Task statement
Put the records below into a JSON list of strings, one string per line, skipping blank lines. Leave the pictures out.

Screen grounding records
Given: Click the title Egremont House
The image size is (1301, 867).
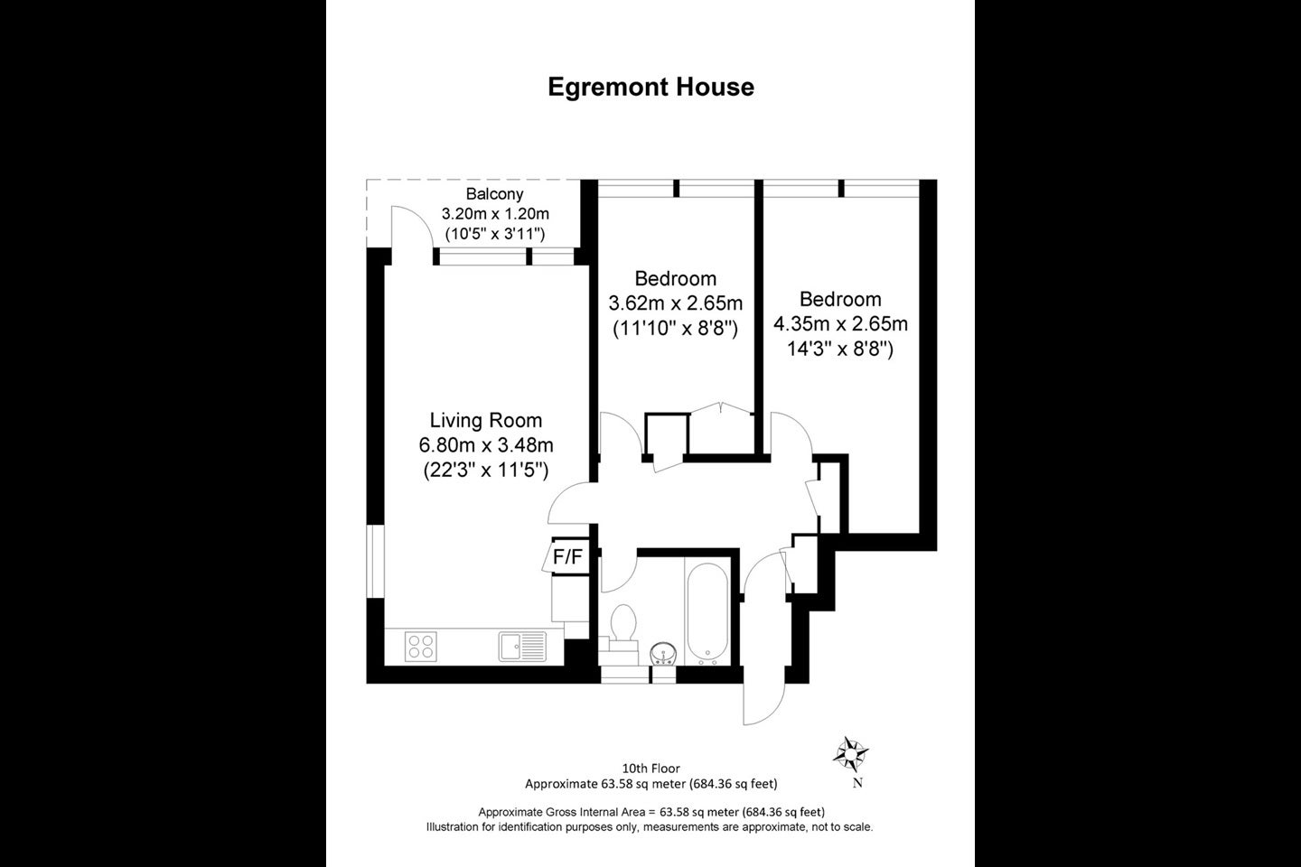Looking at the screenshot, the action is click(x=651, y=87).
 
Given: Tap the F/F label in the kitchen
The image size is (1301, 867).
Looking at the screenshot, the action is click(x=567, y=557).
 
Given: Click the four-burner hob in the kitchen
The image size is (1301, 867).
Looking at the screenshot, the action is click(x=421, y=647).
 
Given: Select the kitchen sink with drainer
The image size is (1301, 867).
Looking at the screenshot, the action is click(x=522, y=647).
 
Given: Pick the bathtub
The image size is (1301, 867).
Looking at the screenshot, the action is click(x=707, y=614).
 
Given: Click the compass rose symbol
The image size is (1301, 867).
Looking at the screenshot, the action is click(x=850, y=754).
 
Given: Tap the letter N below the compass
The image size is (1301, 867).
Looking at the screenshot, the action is click(x=857, y=783).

Solution to the problem
[
  "Given: Click the title Egremont House",
  "The image size is (1301, 867).",
  "Looking at the screenshot, the action is click(x=651, y=87).",
  "Given: Tap the F/F label in the kitchen",
  "The image size is (1301, 867).",
  "Looking at the screenshot, the action is click(x=567, y=557).",
  "Given: Click the four-burner hob in the kitchen",
  "The image size is (1301, 867).",
  "Looking at the screenshot, the action is click(x=421, y=647).",
  "Given: Select the kitchen sink with drainer",
  "The image size is (1301, 867).",
  "Looking at the screenshot, the action is click(x=522, y=647).",
  "Given: Pick the bathtub",
  "The image size is (1301, 867).",
  "Looking at the screenshot, the action is click(x=707, y=614).",
  "Given: Click the compass rose symbol",
  "The image size is (1301, 867).",
  "Looking at the screenshot, the action is click(x=850, y=754).",
  "Given: Tap the letter N below the compass",
  "The image size is (1301, 867).",
  "Looking at the screenshot, the action is click(x=857, y=783)."
]